Items listed in a dataset
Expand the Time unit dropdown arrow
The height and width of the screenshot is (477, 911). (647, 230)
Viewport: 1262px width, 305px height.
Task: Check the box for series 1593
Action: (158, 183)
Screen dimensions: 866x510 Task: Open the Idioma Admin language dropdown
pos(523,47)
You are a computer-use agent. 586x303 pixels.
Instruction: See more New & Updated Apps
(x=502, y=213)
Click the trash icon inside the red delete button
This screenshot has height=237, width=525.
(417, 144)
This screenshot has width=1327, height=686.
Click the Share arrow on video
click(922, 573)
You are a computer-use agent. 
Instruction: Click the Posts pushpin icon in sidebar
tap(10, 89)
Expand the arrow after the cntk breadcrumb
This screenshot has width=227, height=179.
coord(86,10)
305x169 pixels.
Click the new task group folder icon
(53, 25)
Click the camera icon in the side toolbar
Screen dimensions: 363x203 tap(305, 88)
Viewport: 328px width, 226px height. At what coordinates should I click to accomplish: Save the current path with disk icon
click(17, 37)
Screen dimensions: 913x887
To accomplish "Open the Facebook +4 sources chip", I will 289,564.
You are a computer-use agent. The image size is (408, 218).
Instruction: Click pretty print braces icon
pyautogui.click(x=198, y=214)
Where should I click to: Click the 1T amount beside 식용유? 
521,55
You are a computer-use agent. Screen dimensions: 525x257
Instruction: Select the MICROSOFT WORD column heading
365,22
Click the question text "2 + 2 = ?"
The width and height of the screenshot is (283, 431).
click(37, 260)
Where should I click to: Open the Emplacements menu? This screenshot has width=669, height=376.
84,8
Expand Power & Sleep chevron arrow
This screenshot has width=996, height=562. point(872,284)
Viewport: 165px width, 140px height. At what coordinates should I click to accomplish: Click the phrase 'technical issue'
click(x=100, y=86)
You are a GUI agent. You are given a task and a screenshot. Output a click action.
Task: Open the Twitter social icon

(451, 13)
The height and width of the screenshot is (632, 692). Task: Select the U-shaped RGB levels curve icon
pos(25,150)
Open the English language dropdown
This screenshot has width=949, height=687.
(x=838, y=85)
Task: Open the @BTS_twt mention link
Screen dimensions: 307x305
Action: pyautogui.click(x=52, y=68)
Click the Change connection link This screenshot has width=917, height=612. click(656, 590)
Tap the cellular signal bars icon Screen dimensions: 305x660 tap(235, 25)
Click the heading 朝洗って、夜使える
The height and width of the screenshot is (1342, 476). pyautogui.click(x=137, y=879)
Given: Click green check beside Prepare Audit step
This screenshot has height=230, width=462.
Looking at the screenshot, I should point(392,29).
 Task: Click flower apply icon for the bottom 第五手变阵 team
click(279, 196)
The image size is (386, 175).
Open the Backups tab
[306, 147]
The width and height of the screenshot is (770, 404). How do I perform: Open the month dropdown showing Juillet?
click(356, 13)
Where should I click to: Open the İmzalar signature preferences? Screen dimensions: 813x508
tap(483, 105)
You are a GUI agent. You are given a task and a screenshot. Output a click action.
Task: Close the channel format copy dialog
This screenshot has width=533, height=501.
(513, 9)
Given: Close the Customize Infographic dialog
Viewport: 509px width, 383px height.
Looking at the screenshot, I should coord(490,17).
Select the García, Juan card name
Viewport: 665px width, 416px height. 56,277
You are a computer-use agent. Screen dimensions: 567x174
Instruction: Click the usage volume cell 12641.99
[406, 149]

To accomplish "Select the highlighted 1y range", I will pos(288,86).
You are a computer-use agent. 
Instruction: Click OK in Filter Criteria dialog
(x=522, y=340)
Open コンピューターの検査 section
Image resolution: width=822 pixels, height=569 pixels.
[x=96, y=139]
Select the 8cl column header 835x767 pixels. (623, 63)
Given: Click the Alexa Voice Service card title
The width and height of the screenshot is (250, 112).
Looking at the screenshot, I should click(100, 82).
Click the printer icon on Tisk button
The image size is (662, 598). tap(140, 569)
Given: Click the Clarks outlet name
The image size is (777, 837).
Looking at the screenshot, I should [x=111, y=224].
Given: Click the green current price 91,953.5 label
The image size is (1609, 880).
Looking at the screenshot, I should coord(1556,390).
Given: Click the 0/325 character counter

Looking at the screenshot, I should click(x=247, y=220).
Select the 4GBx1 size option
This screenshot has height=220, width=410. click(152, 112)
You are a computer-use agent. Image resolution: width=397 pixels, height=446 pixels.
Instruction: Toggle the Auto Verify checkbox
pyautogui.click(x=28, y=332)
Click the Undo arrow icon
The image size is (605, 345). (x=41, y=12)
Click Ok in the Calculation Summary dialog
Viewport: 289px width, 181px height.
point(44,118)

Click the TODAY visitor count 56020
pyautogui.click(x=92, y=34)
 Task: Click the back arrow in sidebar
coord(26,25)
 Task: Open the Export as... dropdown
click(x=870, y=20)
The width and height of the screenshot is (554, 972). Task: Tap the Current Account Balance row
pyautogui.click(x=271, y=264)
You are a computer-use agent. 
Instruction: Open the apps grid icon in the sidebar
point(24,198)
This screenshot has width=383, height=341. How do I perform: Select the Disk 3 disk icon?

§ **WORK INSTRUCTIONS**
Reproduce each line of the data without any change.

§ **EXPECTED ANSWER**
Expand the Time unit dropdown arrow
The height and width of the screenshot is (477, 911). (647, 230)
Viewport: 1262px width, 305px height.
Task: Check the box for series 1593
Action: (158, 183)
Screen dimensions: 866x510 Task: Open the Idioma Admin language dropdown
pos(523,47)
You are a computer-use agent. 586x303 pixels.
Instruction: See more New & Updated Apps
(x=502, y=213)
Click the trash icon inside the red delete button
This screenshot has height=237, width=525.
(417, 144)
This screenshot has width=1327, height=686.
Click the Share arrow on video
click(922, 573)
You are a computer-use agent. 
Instruction: Click the Posts pushpin icon in sidebar
tap(10, 89)
Expand the arrow after the cntk breadcrumb
This screenshot has width=227, height=179.
coord(86,10)
305x169 pixels.
Click the new task group folder icon
(53, 25)
Click the camera icon in the side toolbar
Screen dimensions: 363x203 tap(305, 88)
Viewport: 328px width, 226px height. At what coordinates should I click to accomplish: Save the current path with disk icon
click(17, 37)
Screen dimensions: 913x887
To accomplish "Open the Facebook +4 sources chip", I will 289,564.
You are a computer-use agent. The image size is (408, 218).
Instruction: Click pretty print braces icon
pyautogui.click(x=198, y=214)
Where should I click to: Click the 1T amount beside 식용유? 
521,55
You are a computer-use agent. Screen dimensions: 525x257
Instruction: Select the MICROSOFT WORD column heading
365,22
Click the question text "2 + 2 = ?"
The width and height of the screenshot is (283, 431).
click(37, 260)
Where should I click to: Open the Emplacements menu? This screenshot has width=669, height=376.
84,8
Expand Power & Sleep chevron arrow
This screenshot has width=996, height=562. point(872,284)
Viewport: 165px width, 140px height. At what coordinates should I click to accomplish: Click the phrase 'technical issue'
click(x=100, y=86)
You are a GUI agent. You are given a task and a screenshot. Output a click action.
Task: Open the Twitter social icon

(451, 13)
The height and width of the screenshot is (632, 692). Task: Select the U-shaped RGB levels curve icon
pos(25,150)
Open the English language dropdown
This screenshot has width=949, height=687.
(x=838, y=85)
Task: Open the @BTS_twt mention link
Screen dimensions: 307x305
Action: pyautogui.click(x=52, y=68)
Click the Change connection link This screenshot has width=917, height=612. click(656, 590)
Tap the cellular signal bars icon Screen dimensions: 305x660 tap(235, 25)
Click the heading 朝洗って、夜使える
The height and width of the screenshot is (1342, 476). pyautogui.click(x=137, y=879)
Given: Click green check beside Prepare Audit step
This screenshot has height=230, width=462.
Looking at the screenshot, I should point(392,29).
 Task: Click flower apply icon for the bottom 第五手变阵 team
click(279, 196)
The image size is (386, 175).
Open the Backups tab
[306, 147]
The width and height of the screenshot is (770, 404). How do I perform: Open the month dropdown showing Juillet?
click(356, 13)
Where should I click to: Open the İmzalar signature preferences? Screen dimensions: 813x508
tap(483, 105)
You are a GUI agent. You are given a task and a screenshot. Output a click action.
Task: Close the channel format copy dialog
This screenshot has width=533, height=501.
(513, 9)
Given: Close the Customize Infographic dialog
Viewport: 509px width, 383px height.
Looking at the screenshot, I should coord(490,17).
Select the García, Juan card name
Viewport: 665px width, 416px height. 56,277
You are a computer-use agent. Screen dimensions: 567x174
Instruction: Click the usage volume cell 12641.99
[406, 149]

To accomplish "Select the highlighted 1y range", I will pos(288,86).
You are a computer-use agent. 
Instruction: Click OK in Filter Criteria dialog
(x=522, y=340)
Open コンピューターの検査 section
Image resolution: width=822 pixels, height=569 pixels.
[x=96, y=139]
Select the 8cl column header 835x767 pixels. (623, 63)
Given: Click the Alexa Voice Service card title
The width and height of the screenshot is (250, 112).
Looking at the screenshot, I should click(100, 82).
Click the printer icon on Tisk button
The image size is (662, 598). tap(140, 569)
Given: Click the Clarks outlet name
The image size is (777, 837).
Looking at the screenshot, I should [x=111, y=224].
Given: Click the green current price 91,953.5 label
The image size is (1609, 880).
Looking at the screenshot, I should coord(1556,390).
Given: Click the 0/325 character counter

Looking at the screenshot, I should click(x=247, y=220).
Select the 4GBx1 size option
This screenshot has height=220, width=410. click(152, 112)
You are a computer-use agent. Image resolution: width=397 pixels, height=446 pixels.
Instruction: Toggle the Auto Verify checkbox
pyautogui.click(x=28, y=332)
Click the Undo arrow icon
The image size is (605, 345). (x=41, y=12)
Click Ok in the Calculation Summary dialog
Viewport: 289px width, 181px height.
point(44,118)

Click the TODAY visitor count 56020
pyautogui.click(x=92, y=34)
 Task: Click the back arrow in sidebar
coord(26,25)
 Task: Open the Export as... dropdown
click(x=870, y=20)
The width and height of the screenshot is (554, 972). Task: Tap the Current Account Balance row
pyautogui.click(x=271, y=264)
You are a computer-use agent. 
Instruction: Open the apps grid icon in the sidebar
point(24,198)
This screenshot has width=383, height=341. How do I perform: Select the Disk 3 disk icon?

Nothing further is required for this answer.